A journalist records speakers at a briefing following the arrival of the USNS Comfort, a naval hospital ship with a 1,000 bed-capacity on March 30, 2020, at Pier 90 in New York  (AP Photo/Kathy Willens)

As of March 30, the US has reported more than 164,600 infections and over 3,000 deaths, according to the John Hopkins tracker. New York City is the worst-hit where 914 have died in the pandemic so far. There are also an estimated 66,497 confirmed cases in New York State. 

“As the numbers continue to increase, the situation is becoming painfully clear that the front line battle of this virus will be fought in our healthcare system. We need more healthcare professionals, we need more supplies, we need more capacity and we need it now,” said Cuomo in a statement

With a crew of over 1,100, the USNS Comfort is equipped with 12 operating rooms, with hospital beds, a medical laboratory, a pharmacy, an optometry lab, digital radiology, a CAT scan, two oxygen-producing plants, and a helicopter deck. The ship includes Navy medical and support staff assembled from 22 commands, as well as over 70 civil service mariners.

The ship expects to start receiving patients 24 hours after arriving in New York City. Since the Confort arrived on March 30, this means it can start treating patients from March 31.

All patient transfers will be coordinated with local hospitals, thus ensuring a consistent handoff of care between medical providers. Patients will not be accepted on a walk-in basis, and should not come to the pier with any expectation that they can receive care, said officials. 

According to Verge, the ship is around 100 feet tall, the size of a 10-story building. “It has a deep draft — it displaces 70,473 tons of water — and, in many ports, it has to stand at least a mile offshore. Over 894-feet-long (272 meters), the Comfort is about the length of three football fields and can travel at a speed of 17.5 knots (20.1 mph),” it says. 


Comfort’s primary mission is to provide an afloat, mobile, acute surgical medical facility to the US military that is flexible, capable and uniquely adaptable to support expeditionary warfare. Comfort’s secondary mission is to provide full hospital services to support US disaster relief and humanitarian operations worldwide.

Similar to the Comfort's mission on the East Coast, the US Navy Ship Mercy arrived in Los Angeles on March 27. The ship accepted its first patients on March 29. In Los Angeles, the ship will serve as a referral hospital for non-COVID-19 patients currently admitted to shore-based hospitals, read a statement

Both operations are being led by the Federal Emergency Management Agency, in coordination with US Northern Command, Military Sealift Command, and the US Navy. 
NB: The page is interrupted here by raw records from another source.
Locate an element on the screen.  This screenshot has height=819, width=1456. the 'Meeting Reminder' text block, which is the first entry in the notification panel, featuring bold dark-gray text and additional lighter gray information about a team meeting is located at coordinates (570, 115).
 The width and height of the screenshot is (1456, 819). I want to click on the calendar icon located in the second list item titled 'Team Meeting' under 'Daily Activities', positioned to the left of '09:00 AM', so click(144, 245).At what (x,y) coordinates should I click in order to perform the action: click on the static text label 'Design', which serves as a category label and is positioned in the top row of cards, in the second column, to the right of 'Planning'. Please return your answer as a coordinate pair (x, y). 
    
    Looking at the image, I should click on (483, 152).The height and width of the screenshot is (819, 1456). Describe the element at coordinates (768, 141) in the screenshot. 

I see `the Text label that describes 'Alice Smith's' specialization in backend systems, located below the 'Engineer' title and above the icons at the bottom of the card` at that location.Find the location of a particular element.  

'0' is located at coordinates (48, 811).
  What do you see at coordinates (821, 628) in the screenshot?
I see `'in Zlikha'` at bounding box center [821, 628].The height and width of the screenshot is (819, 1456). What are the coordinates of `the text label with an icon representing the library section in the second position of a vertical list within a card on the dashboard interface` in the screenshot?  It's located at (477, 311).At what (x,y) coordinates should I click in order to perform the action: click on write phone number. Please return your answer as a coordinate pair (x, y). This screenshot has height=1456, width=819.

Patients wait in line while wearing protective masks and gloves for a COVID-19 test at Brooklyn Hospital Center in Brooklyn borough of New York (AP Photo/John Minchillo)

Social distancing ignored

The Comfort’s arrival in New York harbor drew crowds, even as city and state officials have repeatedly asked its residents to practice social distancing and avoid large crowds to check disease transmission. 

Pictures on social media showed people crowding at Pier 90 to get photos of the ship. One tweet read, “And then there were the crowds of New Yorkers watching the USNS Comfort arrive in port today. 59,000+ cases of #COVID19 and you're still gathering in large groups. What were you thinking? Please, do the right thing and stay home!”

“The throngs of people stood shoulder to shoulder and took photos of the USNS Comfort as it pulled into Pier 90 near West 50th Street at about 10:40 am, photos of the scene show. Some waved American flags and others huddled against one another at the fence of the pier. Meanwhile, joggers out for a morning run brushed past the onlookers,” reports the New York Post. The article further says that “after members of the City Hall press corps tweeted about the crowd, Mayor Bill de Blasio’s communications team directed the NYPD to get the crowds to disperse.”